With the introduction of the item axis, map:values and arrays:values should be renamed to map:items and array:items. → map:contents and array:contents, see #1179
I would suggest dropping array:members and array:of-members. The names don’t imply we’ll deal with records, and it’s not in line with for member $m either. If we want to keep these functions, we could rename them to array:pairs and array:of-pairs and add the integer positions as keys, and we should introduce and consistently use the term pair for maps and arrays.

Closely related: #826

The text was updated successfully, but these errors were encountered:

michaelhkay · 2024-04-24T08:25:19Z

A minor one: The modifier for lookups should be in singular form, analagous to node axes: item, key, value, pair.

I'm fine with that.

introduce member for arrays
only allow key, value and pair for maps
allow items for both maps and arrays
This would make it symmetric with a) the current terminology for maps and arrays, and b) enhanced for clauses, i.e. for member $m and for key $k value $v.
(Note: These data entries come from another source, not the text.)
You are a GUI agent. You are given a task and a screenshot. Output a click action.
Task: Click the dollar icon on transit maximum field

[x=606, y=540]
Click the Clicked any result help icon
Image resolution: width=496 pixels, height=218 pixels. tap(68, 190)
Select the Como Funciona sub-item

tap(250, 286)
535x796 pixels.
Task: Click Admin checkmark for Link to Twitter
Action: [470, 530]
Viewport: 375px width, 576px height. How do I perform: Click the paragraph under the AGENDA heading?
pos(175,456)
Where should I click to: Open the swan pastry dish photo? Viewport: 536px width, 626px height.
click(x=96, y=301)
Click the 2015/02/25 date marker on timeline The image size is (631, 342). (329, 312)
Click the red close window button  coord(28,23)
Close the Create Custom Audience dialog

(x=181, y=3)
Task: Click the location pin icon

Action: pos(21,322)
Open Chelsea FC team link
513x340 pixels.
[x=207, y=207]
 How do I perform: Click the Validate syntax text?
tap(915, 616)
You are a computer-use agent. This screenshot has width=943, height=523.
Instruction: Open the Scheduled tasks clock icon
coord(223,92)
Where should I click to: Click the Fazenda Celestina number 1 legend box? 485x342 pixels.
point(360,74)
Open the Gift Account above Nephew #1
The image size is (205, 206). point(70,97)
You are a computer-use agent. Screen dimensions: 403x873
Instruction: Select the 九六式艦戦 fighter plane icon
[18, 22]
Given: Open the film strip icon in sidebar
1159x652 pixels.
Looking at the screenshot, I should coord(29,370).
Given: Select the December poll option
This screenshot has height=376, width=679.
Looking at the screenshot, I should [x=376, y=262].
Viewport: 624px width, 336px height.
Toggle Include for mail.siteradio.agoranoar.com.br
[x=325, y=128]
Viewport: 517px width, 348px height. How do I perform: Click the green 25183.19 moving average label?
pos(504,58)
The minimal set would probably be

item (or content) for both maps/arrays
pair for maps
members for arrays

With the introduction of the item axis, map:values and arrays:values should be renamed to map:items and array:items.

Can't say I like the effect much. But I'm not happy with our over-use of value either. Perhaps content is better.

I would suggest dropping array:members and array:of-members. The names don’t imply we’ll deal with records, and it’s not in line with for member $m either. If we want to keep these functions, we could rename them to array:pairs and array:of-pairs and add the integer positions as keys, and we should introduce and consistently use the term pair for maps and arrays.

Yes that seems feasible.

Now the other thing in my mind is to try and unify this with labels. If we deliver the results of a lookup as maps containing key + value, why shouldn't the result also contain accessor functions equivalent to the fields in a label: specifically parent() and ancestors()? The two features definitely have significant overlap.

ChristianGruen · 2024-04-24T09:07:04Z

Now the other thing in my mind is to try and unify this with labels. If we deliver the results of a lookup as maps containing key + value, why shouldn't the result also contain accessor functions equivalent to the fields in a label: specifically parent() and ancestors()? The two features definitely have significant overlap.

Sounds reasonable (I haven’t spent time on/with pins and labels yet, I should do so soon). Would $map?pin::* or $map?label::* make sense? Regarding the naming, I felt similar to @cmsmcq that I would tend to associate “labels” with plain strings. Alternative terms for pins and labels that show their correlation could possibly be beneficial, now that we confront our poor (or brave) users with so many new concepts.

michaelhkay · 2024-04-24T14:19:02Z

I would suggest dropping array:members and array:of-members.

The main benefit of these functions is probably as primitives that can be used to define the semantics of all the other functions concisely.

For example we currently define array:join rather concisely as

array:of-members($arrays ! array:members(.))

Perhaps private functions could serve the same purpose. But if these functions are so useful as primitives, one feels that they would be useful tools for end-users as well.

A reminder of how we got here: I started this journey by defining a parcel as an item that encapsulates a sequence, with various possible representations, including perhaps as a zero-arity function, or perhaps with the option of making the internal representation entirely opaque. But that creates questions as to how "parcels" fit into the type system, so we ended up with a concrete representation (as record(value)) instead. In many ways I would be happier with the opaque concept.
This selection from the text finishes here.